RECORDS FOR THE TASK:

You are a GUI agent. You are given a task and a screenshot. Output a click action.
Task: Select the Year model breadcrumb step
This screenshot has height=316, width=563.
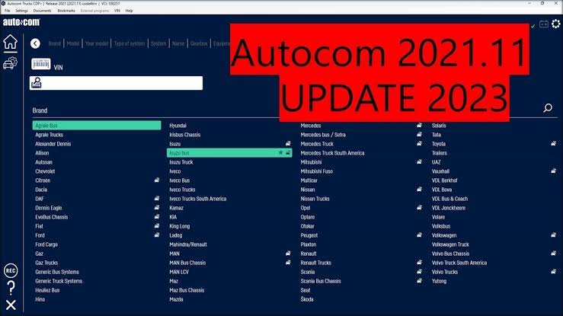tap(97, 43)

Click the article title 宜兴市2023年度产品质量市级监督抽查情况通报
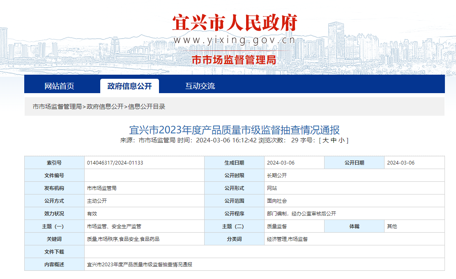[234, 130]

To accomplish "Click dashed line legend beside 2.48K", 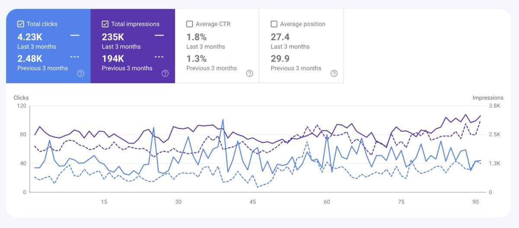I will (x=74, y=57).
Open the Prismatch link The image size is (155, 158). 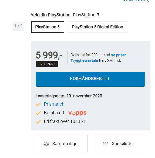pyautogui.click(x=54, y=104)
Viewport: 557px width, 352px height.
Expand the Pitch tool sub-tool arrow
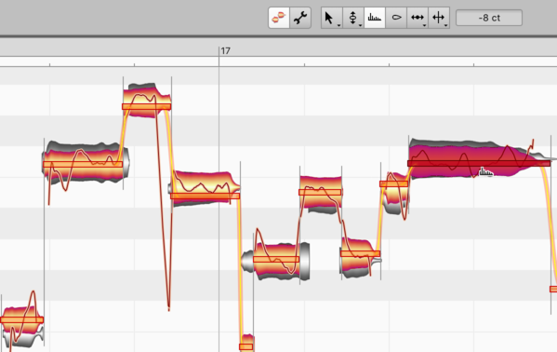point(360,25)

SHORT PROBLEM: Quote the material word for word, starting at the line containing "Viewport: 557px width, 352px height." and running through to its end. Leave the pictures out of your answer.

FINAL ANSWER:
Viewport: 557px width, 352px height.
Expand the Pitch tool sub-tool arrow
point(360,25)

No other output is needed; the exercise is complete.